LONDON - 2019 FIH Pro League (Women) Great Britain v New Zealand (RR) WORLDSPORTPICS COPYRIGHT FRANK UIJLENBROEK

By Richard Bright

England Hockey’s year-end accounts look in decent shape as the national governing body looks to further develop the visibility of the sport, coupled with a vision not to become reliant on UK Sport funding in the future.

In latest financial accounts filed last month, the national governing body made a loss of £30,000, while income fell from £14.4 million to £11.3m due to hosting the World Cup the previous year.

EH did warn that the sport’s public funding remains “uncertain” and is “a major risk to the company”.

However, England Hockey is continuing its bid to build on the successes at London and Rio Olympics, while its 2017-21 strategy aims to reduce a reliance on government funding.

In the last financial year, the percentage of total income from UK Sport and Sport England reduced by six per cent to 59 per cent.
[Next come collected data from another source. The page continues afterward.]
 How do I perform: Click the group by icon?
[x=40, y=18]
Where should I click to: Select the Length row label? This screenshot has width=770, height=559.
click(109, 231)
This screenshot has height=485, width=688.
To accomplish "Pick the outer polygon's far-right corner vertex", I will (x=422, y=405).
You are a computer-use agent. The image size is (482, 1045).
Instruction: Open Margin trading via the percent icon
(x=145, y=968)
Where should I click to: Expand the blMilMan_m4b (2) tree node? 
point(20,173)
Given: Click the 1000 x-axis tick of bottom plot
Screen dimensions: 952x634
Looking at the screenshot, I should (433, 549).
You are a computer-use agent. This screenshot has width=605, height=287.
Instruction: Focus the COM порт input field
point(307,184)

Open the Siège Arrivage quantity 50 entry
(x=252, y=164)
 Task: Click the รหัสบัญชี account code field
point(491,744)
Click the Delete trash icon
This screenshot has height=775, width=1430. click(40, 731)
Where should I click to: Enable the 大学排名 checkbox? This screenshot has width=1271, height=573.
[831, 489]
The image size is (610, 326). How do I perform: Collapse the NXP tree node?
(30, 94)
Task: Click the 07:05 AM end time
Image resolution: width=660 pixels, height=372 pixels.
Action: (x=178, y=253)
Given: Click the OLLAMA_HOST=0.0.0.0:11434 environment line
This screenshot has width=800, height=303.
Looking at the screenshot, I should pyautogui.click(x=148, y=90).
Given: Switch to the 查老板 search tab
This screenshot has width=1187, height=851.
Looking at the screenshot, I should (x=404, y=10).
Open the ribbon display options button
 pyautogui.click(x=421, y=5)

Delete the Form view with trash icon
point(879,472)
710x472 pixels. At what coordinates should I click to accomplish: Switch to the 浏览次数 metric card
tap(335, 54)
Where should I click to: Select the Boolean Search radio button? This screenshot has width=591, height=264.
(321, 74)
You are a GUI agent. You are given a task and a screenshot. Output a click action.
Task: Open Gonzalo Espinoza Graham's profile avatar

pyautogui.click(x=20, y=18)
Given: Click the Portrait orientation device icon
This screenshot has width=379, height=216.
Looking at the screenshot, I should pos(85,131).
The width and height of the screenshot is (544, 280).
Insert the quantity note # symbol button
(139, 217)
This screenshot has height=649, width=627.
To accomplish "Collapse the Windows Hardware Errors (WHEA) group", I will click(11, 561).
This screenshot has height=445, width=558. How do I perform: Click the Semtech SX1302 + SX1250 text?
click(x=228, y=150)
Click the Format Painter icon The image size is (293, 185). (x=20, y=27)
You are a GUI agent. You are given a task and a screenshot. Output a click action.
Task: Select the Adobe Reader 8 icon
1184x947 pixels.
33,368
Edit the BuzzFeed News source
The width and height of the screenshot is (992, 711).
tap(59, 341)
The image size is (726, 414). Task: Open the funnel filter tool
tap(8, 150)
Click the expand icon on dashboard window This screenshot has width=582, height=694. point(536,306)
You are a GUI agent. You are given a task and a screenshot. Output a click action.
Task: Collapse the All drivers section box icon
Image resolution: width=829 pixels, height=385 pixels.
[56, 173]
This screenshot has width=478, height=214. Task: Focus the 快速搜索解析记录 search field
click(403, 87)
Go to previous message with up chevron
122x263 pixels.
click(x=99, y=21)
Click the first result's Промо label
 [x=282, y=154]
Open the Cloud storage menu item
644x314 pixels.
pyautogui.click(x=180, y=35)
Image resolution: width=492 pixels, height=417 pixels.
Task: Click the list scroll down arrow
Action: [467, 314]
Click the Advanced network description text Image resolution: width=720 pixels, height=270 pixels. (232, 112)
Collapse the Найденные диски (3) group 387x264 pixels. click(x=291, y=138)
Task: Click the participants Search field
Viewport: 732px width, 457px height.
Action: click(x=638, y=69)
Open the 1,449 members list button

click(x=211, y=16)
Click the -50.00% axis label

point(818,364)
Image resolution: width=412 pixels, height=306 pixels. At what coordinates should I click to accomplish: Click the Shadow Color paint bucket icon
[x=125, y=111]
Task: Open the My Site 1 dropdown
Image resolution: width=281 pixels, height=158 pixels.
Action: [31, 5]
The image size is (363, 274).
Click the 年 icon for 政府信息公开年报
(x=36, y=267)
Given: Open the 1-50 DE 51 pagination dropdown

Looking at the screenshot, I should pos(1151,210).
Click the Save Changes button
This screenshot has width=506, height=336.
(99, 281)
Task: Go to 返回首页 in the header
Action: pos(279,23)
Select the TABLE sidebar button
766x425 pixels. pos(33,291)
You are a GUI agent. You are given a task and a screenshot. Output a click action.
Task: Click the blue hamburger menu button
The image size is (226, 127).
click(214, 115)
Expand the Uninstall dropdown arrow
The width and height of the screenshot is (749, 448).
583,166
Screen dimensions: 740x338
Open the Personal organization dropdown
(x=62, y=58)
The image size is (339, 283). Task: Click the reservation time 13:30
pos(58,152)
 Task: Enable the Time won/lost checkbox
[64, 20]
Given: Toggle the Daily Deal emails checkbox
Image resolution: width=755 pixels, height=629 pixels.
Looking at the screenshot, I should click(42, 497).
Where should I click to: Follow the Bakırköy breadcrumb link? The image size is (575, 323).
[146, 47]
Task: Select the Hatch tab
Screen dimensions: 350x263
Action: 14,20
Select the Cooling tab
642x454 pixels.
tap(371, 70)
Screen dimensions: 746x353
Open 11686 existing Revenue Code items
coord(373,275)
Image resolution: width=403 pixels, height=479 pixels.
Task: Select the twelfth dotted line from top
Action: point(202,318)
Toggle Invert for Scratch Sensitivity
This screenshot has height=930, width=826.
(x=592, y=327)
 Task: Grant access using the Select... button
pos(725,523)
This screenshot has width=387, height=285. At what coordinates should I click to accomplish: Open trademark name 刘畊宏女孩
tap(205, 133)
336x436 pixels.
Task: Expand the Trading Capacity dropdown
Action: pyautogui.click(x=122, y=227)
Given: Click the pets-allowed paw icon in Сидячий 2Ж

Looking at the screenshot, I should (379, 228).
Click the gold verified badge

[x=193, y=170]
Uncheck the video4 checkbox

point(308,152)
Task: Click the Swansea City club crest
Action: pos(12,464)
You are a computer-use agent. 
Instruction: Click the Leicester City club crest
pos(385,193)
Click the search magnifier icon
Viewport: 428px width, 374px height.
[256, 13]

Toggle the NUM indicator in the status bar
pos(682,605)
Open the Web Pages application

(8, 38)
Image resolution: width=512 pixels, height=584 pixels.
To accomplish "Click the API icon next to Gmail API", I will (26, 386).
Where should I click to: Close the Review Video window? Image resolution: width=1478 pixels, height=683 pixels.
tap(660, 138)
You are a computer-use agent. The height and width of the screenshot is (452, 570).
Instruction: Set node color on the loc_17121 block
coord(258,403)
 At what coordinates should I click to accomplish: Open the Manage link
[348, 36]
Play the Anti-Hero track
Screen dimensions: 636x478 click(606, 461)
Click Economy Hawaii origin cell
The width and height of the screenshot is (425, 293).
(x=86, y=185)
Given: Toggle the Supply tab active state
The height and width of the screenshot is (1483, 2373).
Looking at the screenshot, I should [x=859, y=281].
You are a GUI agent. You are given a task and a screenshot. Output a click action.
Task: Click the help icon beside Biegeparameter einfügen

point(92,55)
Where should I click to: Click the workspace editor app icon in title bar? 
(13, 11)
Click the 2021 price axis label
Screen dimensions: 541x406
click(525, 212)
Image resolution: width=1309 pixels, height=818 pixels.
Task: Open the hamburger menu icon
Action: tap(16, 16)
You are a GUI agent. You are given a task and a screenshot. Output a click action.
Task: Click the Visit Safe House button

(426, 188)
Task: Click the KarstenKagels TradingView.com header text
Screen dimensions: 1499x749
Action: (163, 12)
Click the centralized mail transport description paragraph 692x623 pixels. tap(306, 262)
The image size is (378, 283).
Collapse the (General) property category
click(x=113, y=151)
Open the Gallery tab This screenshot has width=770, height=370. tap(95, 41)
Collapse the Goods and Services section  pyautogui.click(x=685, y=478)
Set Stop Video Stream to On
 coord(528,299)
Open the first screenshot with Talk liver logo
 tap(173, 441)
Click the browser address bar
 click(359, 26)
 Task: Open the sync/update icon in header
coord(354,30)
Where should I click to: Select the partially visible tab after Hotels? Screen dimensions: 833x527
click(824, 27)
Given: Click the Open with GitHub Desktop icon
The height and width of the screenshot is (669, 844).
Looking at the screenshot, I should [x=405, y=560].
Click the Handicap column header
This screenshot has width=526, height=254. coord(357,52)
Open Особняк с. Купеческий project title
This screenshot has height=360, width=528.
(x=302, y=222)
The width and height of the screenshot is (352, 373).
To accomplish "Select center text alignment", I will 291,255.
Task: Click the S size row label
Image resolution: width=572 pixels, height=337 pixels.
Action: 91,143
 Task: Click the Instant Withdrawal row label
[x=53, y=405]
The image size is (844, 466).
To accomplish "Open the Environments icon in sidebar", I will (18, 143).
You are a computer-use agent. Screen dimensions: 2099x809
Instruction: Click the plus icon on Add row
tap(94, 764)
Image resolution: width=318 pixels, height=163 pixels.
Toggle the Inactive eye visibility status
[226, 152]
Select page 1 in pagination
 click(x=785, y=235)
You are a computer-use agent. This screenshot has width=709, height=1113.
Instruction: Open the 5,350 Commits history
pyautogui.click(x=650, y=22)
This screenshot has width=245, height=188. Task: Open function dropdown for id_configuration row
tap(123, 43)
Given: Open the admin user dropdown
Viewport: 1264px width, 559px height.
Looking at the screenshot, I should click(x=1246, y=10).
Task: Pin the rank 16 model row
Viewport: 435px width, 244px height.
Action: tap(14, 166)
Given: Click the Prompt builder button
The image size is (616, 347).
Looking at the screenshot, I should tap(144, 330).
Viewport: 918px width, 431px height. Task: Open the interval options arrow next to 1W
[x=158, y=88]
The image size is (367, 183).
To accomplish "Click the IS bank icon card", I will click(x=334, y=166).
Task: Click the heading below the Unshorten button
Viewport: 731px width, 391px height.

EH announced a deficit for the year following GB’s inclusion in the Pro League’s inaugural year. Buoyed by the reduction in travel and new schedule for year two of the global league, this led to the decision by EH chiefs to develop Big Stadium Hockey and the innovative ‘pop up’ pitch.

EH used a small amount of its £1.58m reserves for the “long-term development of the sport”.

But the company’s board believed that the £120,000 investment in the Pro League and the long-term benefits of hosting hockey in larger stadiums would boost commercial value.

Meanwhile, employee staff costs rose from £3.48m to £3.66m in the last year.